Saved data entries:

________________________

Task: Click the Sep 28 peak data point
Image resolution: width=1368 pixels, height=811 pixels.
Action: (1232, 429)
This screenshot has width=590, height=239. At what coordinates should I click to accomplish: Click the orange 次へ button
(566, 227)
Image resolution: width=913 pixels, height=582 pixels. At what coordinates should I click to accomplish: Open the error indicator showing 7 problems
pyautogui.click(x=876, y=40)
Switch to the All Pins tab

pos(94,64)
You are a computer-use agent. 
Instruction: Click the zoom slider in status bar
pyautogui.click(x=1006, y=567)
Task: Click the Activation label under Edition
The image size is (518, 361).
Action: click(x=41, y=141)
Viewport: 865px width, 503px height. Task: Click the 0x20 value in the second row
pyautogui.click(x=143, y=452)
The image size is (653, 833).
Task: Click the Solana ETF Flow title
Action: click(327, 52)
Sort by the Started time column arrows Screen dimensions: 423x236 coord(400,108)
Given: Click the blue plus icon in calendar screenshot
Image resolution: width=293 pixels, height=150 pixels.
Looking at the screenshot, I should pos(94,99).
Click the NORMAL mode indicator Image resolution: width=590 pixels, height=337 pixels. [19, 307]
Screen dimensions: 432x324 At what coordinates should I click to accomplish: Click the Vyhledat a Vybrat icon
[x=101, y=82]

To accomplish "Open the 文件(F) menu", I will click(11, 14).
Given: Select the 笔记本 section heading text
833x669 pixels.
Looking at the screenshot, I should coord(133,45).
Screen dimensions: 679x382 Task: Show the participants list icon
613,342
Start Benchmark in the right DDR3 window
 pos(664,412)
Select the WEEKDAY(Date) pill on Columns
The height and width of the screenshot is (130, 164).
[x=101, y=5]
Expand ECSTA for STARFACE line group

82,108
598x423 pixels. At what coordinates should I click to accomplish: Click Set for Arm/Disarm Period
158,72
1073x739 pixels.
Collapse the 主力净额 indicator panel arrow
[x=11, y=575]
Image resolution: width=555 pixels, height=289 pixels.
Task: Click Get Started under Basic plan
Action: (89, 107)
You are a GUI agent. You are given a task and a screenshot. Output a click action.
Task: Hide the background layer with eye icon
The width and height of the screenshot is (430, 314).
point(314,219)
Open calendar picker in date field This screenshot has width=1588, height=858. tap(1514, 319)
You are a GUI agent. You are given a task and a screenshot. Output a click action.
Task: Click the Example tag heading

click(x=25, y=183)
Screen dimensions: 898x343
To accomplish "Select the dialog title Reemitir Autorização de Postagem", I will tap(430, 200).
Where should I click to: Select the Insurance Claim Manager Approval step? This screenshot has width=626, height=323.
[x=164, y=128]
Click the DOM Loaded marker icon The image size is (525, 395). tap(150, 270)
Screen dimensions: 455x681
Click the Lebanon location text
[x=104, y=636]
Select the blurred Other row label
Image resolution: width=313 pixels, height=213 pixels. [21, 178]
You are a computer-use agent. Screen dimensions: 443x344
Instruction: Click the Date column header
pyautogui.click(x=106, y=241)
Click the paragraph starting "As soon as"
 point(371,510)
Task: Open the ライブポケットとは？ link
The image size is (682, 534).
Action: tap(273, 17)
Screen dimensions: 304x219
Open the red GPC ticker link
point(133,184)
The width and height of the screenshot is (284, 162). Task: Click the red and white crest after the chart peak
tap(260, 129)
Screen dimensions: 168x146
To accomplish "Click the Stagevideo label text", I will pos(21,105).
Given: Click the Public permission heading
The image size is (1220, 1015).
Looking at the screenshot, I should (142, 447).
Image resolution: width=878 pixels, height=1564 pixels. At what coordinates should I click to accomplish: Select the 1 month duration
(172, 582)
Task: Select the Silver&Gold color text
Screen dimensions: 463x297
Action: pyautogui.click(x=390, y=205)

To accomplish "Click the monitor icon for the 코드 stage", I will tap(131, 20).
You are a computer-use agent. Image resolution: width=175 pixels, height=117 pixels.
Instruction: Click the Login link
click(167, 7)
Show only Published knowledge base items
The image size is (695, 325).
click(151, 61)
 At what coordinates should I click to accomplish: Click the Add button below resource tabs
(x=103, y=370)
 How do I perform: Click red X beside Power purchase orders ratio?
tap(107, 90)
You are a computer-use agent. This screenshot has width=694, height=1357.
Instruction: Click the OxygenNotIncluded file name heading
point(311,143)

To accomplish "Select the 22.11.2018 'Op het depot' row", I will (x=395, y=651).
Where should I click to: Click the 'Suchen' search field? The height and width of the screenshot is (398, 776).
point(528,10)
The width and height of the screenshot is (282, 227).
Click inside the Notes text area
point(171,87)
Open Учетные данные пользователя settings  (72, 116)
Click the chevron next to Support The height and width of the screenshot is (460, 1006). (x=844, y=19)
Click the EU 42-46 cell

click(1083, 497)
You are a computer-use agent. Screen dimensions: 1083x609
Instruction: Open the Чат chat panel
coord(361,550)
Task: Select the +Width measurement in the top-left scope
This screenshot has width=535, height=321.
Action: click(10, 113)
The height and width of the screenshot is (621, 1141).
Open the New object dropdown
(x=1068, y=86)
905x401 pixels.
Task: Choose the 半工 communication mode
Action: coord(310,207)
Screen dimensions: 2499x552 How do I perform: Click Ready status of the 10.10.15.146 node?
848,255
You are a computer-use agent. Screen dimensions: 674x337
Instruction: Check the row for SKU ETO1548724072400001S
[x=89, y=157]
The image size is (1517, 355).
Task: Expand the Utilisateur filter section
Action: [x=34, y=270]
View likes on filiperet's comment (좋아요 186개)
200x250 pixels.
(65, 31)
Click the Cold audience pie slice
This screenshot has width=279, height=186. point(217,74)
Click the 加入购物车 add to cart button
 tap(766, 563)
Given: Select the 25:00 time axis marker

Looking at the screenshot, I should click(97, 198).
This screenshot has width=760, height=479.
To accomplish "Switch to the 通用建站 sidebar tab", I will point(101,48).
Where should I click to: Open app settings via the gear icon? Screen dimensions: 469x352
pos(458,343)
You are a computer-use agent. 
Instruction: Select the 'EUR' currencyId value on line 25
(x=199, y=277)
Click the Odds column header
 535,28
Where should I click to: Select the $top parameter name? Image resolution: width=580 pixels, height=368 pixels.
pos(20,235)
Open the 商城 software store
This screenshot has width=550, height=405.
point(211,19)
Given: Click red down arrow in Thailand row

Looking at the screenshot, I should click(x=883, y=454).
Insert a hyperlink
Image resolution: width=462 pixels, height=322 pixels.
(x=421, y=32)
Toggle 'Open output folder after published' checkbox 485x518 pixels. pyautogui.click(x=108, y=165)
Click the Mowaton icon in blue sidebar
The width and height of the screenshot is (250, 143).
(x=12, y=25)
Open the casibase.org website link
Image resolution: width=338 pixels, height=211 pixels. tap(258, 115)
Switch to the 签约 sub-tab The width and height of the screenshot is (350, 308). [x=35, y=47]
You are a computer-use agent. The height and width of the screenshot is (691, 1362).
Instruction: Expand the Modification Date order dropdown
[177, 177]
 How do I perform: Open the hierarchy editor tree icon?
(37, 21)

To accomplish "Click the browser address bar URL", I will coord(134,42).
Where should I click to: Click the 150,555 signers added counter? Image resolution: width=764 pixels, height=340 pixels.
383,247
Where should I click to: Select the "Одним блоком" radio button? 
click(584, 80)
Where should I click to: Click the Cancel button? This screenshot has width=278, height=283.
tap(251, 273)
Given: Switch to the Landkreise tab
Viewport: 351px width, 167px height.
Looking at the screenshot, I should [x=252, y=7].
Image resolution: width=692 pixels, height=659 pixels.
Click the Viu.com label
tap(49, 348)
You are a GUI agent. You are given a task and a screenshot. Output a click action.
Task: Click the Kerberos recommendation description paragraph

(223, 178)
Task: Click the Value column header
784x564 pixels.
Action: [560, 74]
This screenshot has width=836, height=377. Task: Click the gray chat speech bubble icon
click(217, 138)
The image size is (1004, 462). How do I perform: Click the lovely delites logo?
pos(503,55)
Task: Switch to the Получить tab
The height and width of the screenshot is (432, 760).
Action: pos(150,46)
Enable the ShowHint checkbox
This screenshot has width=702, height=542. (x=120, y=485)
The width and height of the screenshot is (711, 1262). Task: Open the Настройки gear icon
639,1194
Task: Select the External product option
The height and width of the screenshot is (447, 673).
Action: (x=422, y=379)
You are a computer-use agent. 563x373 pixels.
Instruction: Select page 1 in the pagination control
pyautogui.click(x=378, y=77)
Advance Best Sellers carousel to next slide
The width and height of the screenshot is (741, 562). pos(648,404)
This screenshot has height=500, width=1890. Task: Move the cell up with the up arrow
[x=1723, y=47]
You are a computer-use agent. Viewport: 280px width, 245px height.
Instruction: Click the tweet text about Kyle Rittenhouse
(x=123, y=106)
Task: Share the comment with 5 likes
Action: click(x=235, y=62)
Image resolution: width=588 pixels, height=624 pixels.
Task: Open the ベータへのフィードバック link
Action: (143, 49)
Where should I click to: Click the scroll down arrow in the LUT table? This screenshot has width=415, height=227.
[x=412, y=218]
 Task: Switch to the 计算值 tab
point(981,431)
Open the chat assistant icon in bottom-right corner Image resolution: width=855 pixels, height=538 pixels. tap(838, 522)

________________________

## WORK TASK
Please reproduce, word for word, every line from the line with "Where should I click to: Click the Cancel" to the final line above, including both ends.

## PROBLEM SOLUTION
Where should I click to: Click the Cancel button? This screenshot has width=278, height=283.
tap(251, 273)
Given: Switch to the Landkreise tab
Viewport: 351px width, 167px height.
Looking at the screenshot, I should [x=252, y=7].
Image resolution: width=692 pixels, height=659 pixels.
Click the Viu.com label
tap(49, 348)
You are a GUI agent. You are given a task and a screenshot. Output a click action.
Task: Click the Kerberos recommendation description paragraph

(223, 178)
Task: Click the Value column header
784x564 pixels.
Action: [560, 74]
This screenshot has width=836, height=377. Task: Click the gray chat speech bubble icon
click(217, 138)
The image size is (1004, 462). How do I perform: Click the lovely delites logo?
pos(503,55)
Task: Switch to the Получить tab
The height and width of the screenshot is (432, 760).
Action: pos(150,46)
Enable the ShowHint checkbox
This screenshot has width=702, height=542. (x=120, y=485)
The width and height of the screenshot is (711, 1262). Task: Open the Настройки gear icon
639,1194
Task: Select the External product option
The height and width of the screenshot is (447, 673).
Action: (x=422, y=379)
You are a computer-use agent. 563x373 pixels.
Instruction: Select page 1 in the pagination control
pyautogui.click(x=378, y=77)
Advance Best Sellers carousel to next slide
The width and height of the screenshot is (741, 562). pos(648,404)
This screenshot has height=500, width=1890. Task: Move the cell up with the up arrow
[x=1723, y=47]
You are a computer-use agent. Viewport: 280px width, 245px height.
Instruction: Click the tweet text about Kyle Rittenhouse
(x=123, y=106)
Task: Share the comment with 5 likes
Action: click(x=235, y=62)
Image resolution: width=588 pixels, height=624 pixels.
Task: Open the ベータへのフィードバック link
Action: (143, 49)
Where should I click to: Click the scroll down arrow in the LUT table? This screenshot has width=415, height=227.
[x=412, y=218]
 Task: Switch to the 计算值 tab
point(981,431)
Open the chat assistant icon in bottom-right corner Image resolution: width=855 pixels, height=538 pixels. tap(838, 522)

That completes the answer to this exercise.